Though external loans are considered an erosion in the nation’s sovereign decision making process, this has its own benefit and is considered better than the internal borrowings due to two reasons:

(a) External borrowing bring in foreign currency/hard currency which gives extra edge to the government spending as by this the government may fulfil its developmental requirements inside the country as well as from outside the country.

(b) It is prefered over the internal borrowings due to ‘crowding out effect’. If the government itself goes on borrowing from the banks of the country, from where will others borrow for investment purposes?

(iii) Internal Borrowings18 come as the third preferred route of fiscal deficit management. But going for it in a huge way hampers the investment prospects of the public and the corporate sector. It has the same impact on the expenditure pattern in the economy. Ultimately, economy heads for a double negative impact—lower investment (leading to lower production, lower GDPs and lower per capita income, etc.) and lower demands (by the general public as well as by the corporate world) in the economy—the economy moves either for stagnation or for a slowdown (one can see them happening in India repeatedly throughout the 1960s, 1970s, 1980s). The situation improved after the mid-1990s.

(iv) Printing Currency is the last resort for the government in managing its deficit.19 But it has the biggest handicap that with it the government cannot go for the expenditures which are to be made in the foreign currency. Even if the government is satisfied on this front, printing fresh currencies does have other damaging effects on the economy:

(a) It increases inflation proportionally. (India regularly went for it since the early 1970s and usually had to bear double digit inflations.)

(b) It brings in regular pressure and obligation on the government for upward revision in wages and salaries of government employees—

ultimately increasing the government expenditures necessitating further printing of currency and further inflation—a vicious cycle into which economies entangle themselves.

Now, it remains a matter of choice and availability of the above-given means, and which means a government adopts and in what proportion, for fulfilling its deficit requirements.


Composition of Fiscal Deficit

The Keynesian idea of deficit financing, though he advocated it, had a catch in it also which was usually missed by third world economies or intentionally overlooked by them. The catch is related to the question as to why an economy wants to go for fiscal deficit.
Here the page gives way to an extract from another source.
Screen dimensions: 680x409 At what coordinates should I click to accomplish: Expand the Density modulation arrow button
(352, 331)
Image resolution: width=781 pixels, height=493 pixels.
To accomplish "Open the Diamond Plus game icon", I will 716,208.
Thus, it becomes essential to go for an analysis of the composition20 of the fiscal deficit of a government.

Out of the two broad expenditure obligations of a government—revenue expenditure and capital expenditure—the following combinations of expenditure composition are suggested:

(i) A fiscal deficit with a surplus revenue budget or a zero revenue expenditure is the best composition of fiscal deficit and the most suitable time for deficit financing.
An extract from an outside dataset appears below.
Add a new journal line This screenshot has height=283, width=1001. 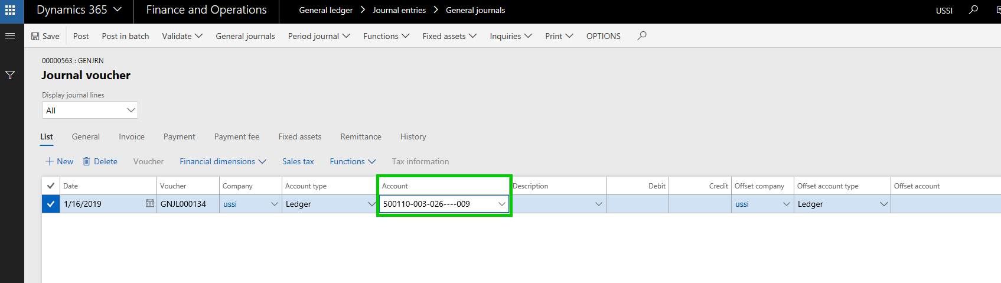[59, 161]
(ii) The deficit requirements for lower revenue expenditures and higher capital expenditures are the next best situation for deficit financing, provided revenue deficit is eliminated soon.

(iii) The last could be the situation when major part of deficit financing is to fulfil revenue expenditures and a minor part to go for capital expenditures. The total money of the deficit might go to fulfil revenue expenditure, which could be the worst form of it.

Basically, there should be a judicious mix of plan and non-plan expenditure as well as revenue and capital expenditures in India. Lesser non-plan expenditure or higher plan-expenditure are better reasons behind deficit financing in India (though India has a typical feature of capital expenditure which makes this combination of deficit financing not a suggested form— discussed ahead).

Third world economies (including India) though went for higher and higher

fiscal deficits and deficit financing, they either did not address or failed to address the composition of deficit favourable towards capital and non- revenue expenditures.